Thanks for your work on this library and HttpModule.
Looking through the source code it appears that you have to add a querystring parameter of "MarkAntiXssOutput" in order to get the output to be colored. You can see this in AntiXSSLibrary, AntiXss.cs, line 214: if (HttpContext.Current.Request.QueryString["MarkAntiXssOutput"] != null)...
It appears in looking through the source code that this check could be removed, since the only place I see it called is in the httpmodule in PageProtection, where the configuration section is checked:
if (objConfig.MarkAntiXssOutput == true || blnMarkAntiXssOutput == true)
            output = AntiXss.HtmlEncode(output, objConfig.MarkAntiXssOutputColor.ToKnownColor());
Closed Mar 16, 2009 at 7:33 PM by anilkr
Design Behavior

comments

jlesch wrote Jan 27, 2009 at 10:56 PM

I noticed this in the help file (sorry, I missed it before):

Using this feature in the ASP.NET Web application includes following two steps:
You include the overloaded method in your source code.
Example:
AntiXss.HtmlEncode(request.QueryString["location"],System.Drawing.KnownColor.Yellow)

You invoke MarkAntiXSSOutput by passing it as a parameter in a url.
Example:
http://www.foosite.com/default.aspx?MarkAntiXSSOutput=true

But I think that people are very likely to assume that if they set a flag called "Enabled" to True in the configuration file it will be enabled without adding a querystring parameter (in the case of only using the httpmodule).

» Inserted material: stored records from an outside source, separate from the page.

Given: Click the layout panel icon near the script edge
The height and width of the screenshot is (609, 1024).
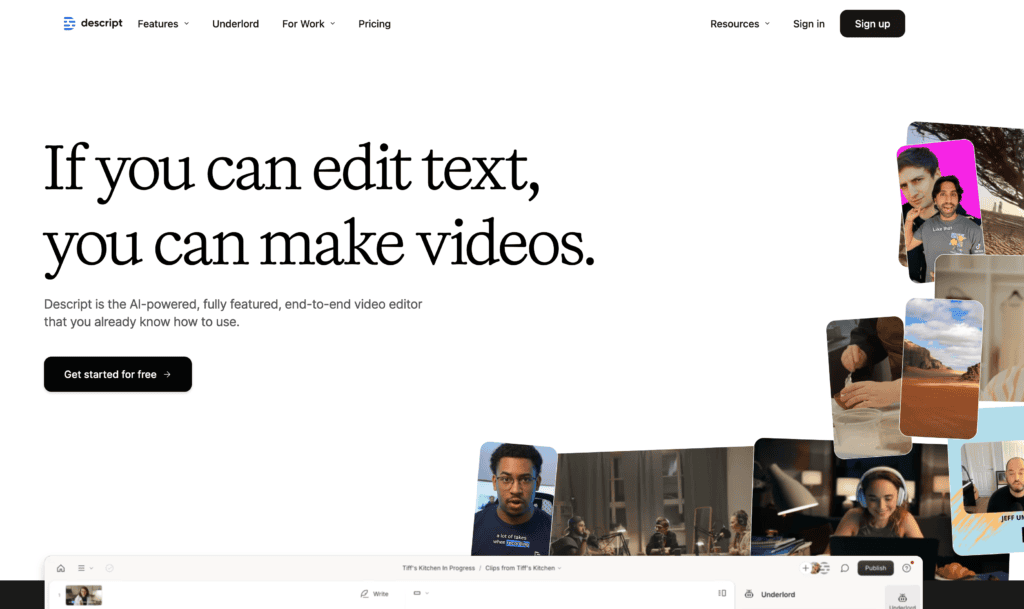Looking at the screenshot, I should click(x=722, y=593).
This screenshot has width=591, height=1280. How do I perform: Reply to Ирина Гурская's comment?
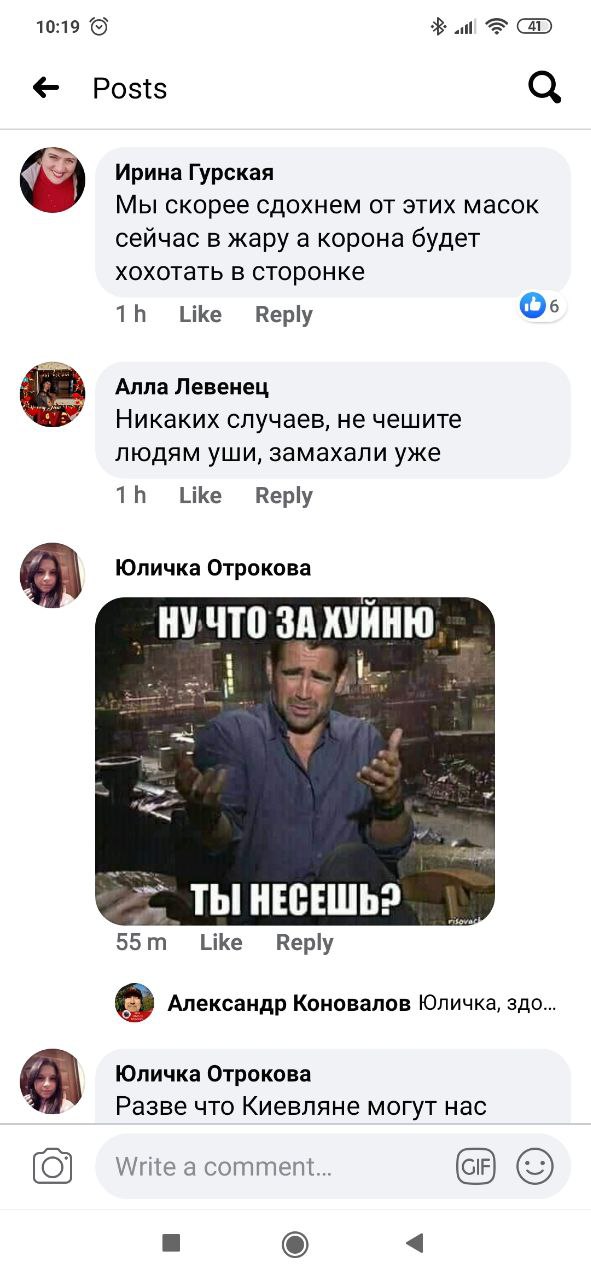click(x=284, y=314)
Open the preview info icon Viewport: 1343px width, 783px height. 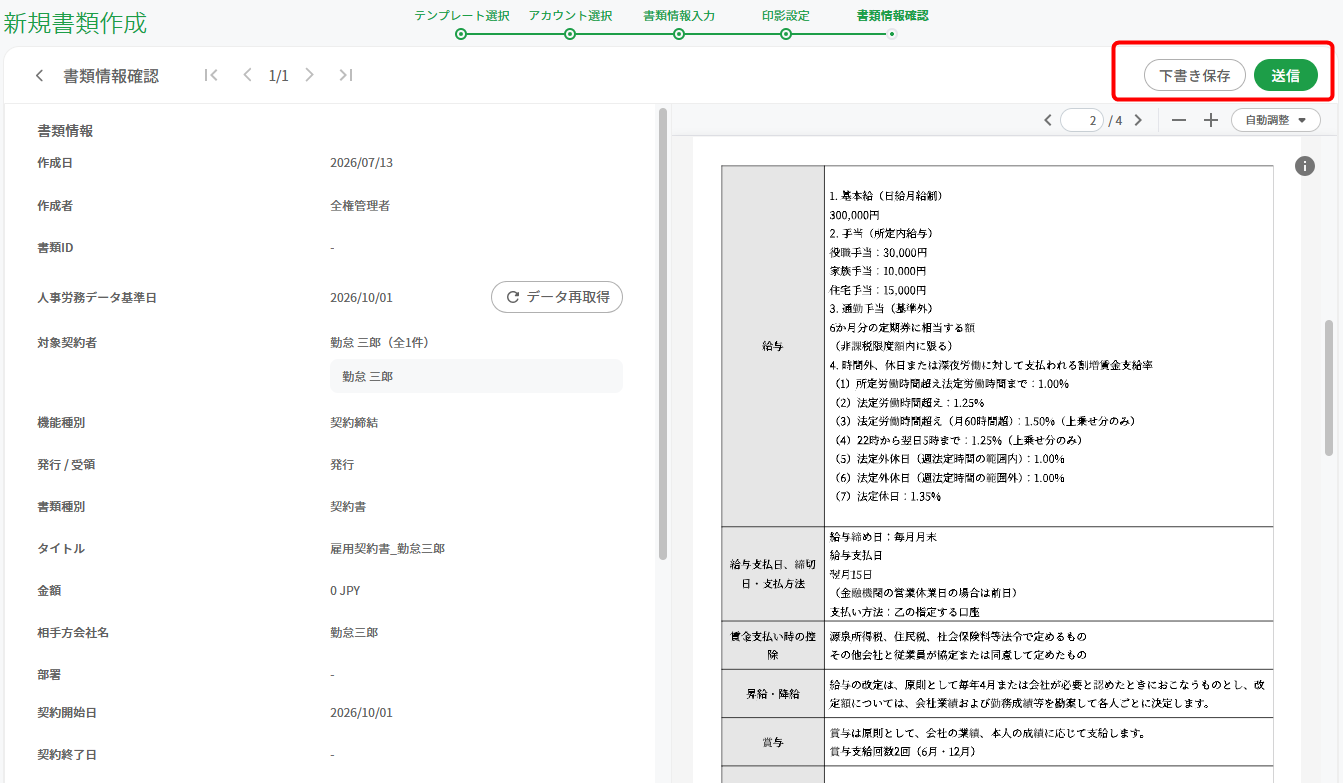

anilkr wrote Feb 23, 2009 at 4:43 PM

Correct, it is a two step process. You need to enable it in the config and pass the querystring parameter. The mark antixss output feature was specially for test teams to visually validate a page to see where antixss encoding is used on the page. By using a two step approach while not testing the page would appear normal for other users not breaking any other visual elements.

Thanks
Anil RV